The shape started moving soundlessly, closer to the
couch, its outlines becoming sharper, her features more defined,
morphing into the beauty that was she. He must still be dreaming. His
mind had conjured up her image earlier tonight (and it wasn’t
the first time that he’d daydreamed about her either), yet
never had she seemed so real. Strange, he had always thought that one
didn’t feel pain in dreams. But then all thought left his mind
when she reached his side and knelt down in front of the couch,
looking at him. She looked so sad.
“Do it again,”
she whispered, almost pleadingly, and he knew exactly what she was
asking. He knew then that it must be a dream. She wouldn’t ask
him in reality. Her circumstances wouldn’t let her, and she had
decided. Yet in a dream, there was no harm in complying to her every
wish. Or his.
So he reached forward, cradled her chin between
his thumb and index finger and brought her face closer. Her eyes
shone luminously with unshed tears that caught the faint, bluish tint
of the streetlights glancing through his windows. She blinked, and
one lonely tear started trailing down her cheek. Softly, he pressed
his lips on the spot and caught the salty fluid, then followed it by
a succession of soft kisses down her cheek, slowly closing in on her
mouth. Her eyes fluttered closed while her lips gradually opened,
allowing rushed, shallow bouts of her breath to escape her rapidly
heaving chest.
The tip of her tongue darted out, dashed
across her lower lip, and a current of smoldering heat alighted
inside of him. He captured her lips with his, at once desperate for
her strawberry taste. Sealed his mouth to hers while the tip of his
tongue found hers, accompanied by an intense jolt of pleasure that
arced between them like electricity. He discovered her with tender,
almost teasing strokes until she sighed in frustration and deepened
the kiss. A moan escaped, and he was incapable of distinguishing
whether it came forth from her or from him. Her arms wrapped around
his neck, holding on tightly as if she feared he was going to pull
away. It was almost a reversal of their kiss earlier tonight, with
her seeking to come closer and deeper. He met her caresses with an
intensity that he had never before experienced in just a kiss.
He
reached out, his hands under her arms, and pulled her up. Mac came
willingly, and he fell back onto the couch, bringing her with him.

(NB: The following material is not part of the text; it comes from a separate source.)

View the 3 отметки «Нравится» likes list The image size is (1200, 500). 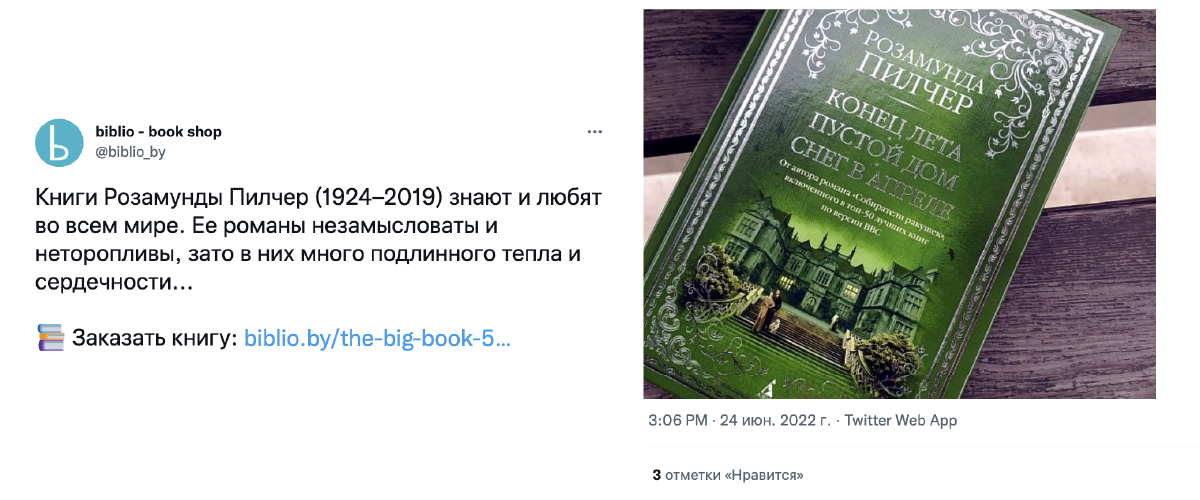pyautogui.click(x=728, y=474)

Never breaking their kiss, she molded on top of his body like viscous
hot chocolate fudge on top of ice cream, with her soft curves fitting
his angles and planes with fervent perfection.
Harm knew it
wasn’t a dream, a hallucination or wishful thinking. None could
ever feel so right, so perfect. He didn’t know why she had come
or how long she would stay, but he was entirely too comfortable to
analyze it all now. He had never before experienced a need this
intense for another person, a need that went way beyond anything
sexual. He had felt the pull the very first time they met, and now it
was finally out in the open, waiting to be claimed by them. He
wrapped his arms around her back and held her tightly, almost in fear
of her disappearing the same magical way she had appeared.
He
slowed down their kiss from heated and frenzied to a slow,
smoldering, passionate pace, trying to transport the multitude of
feelings he held for her right into her soul. The answer he received
through her responses filled every part of his body with a tingling,
quivery warmth.
When at last they broke apart, they were both
breathing heavily, almost gulping for air, as the need to be together
had momentarily felt more vital than that for oxygen. Mac snuggled
her face into his neck, her hands resting on his chest, with her
fingers mindlessly doodling circles onto his shirt-covered skin. Even
these small caresses shot darts of warmth through his body. He
tightened his arms around her once more.
Harm felt as if he
should say something, but no words sprang to mind that could
transcend what was happening between them. After a while, she felt
heavy and limp on top of him, her breathing even, and he figured
exhaustion had claimed her. With almost hypnotic quality, her heart
beat in syncopation with his, and her warm moist breaths whispered
against the skin of his neck every time she exhaled. He thought he
was too excited and wound up to fall asleep again, nor did he want to
miss a single moment of her being in his arms, and yet he couldn’t
stop his eyelids from slowly drifting closed.
o o o o o
o
The white, almost painfully intense light of the early
morning sun illuminated his apartment when Harm woke up. He groaned
at the sensation of brightness poking through his eyelids and the
twinges and pains that ran through his back and legs. He tried to
shift, but was hindered by an unexpected heaviness on top of him. In
a flash, the memories of last night rushed through his head, infusing
him with heat all over again. He slowly opened his eyes, giving them
time to adjust to the vivid daylight, then looked at her. She was
snuggled to his body as if she hadn’t moved once all night,
except for one leg that she had pulled up toward her chest and that
was now slung across his hips, her position innocently provocative.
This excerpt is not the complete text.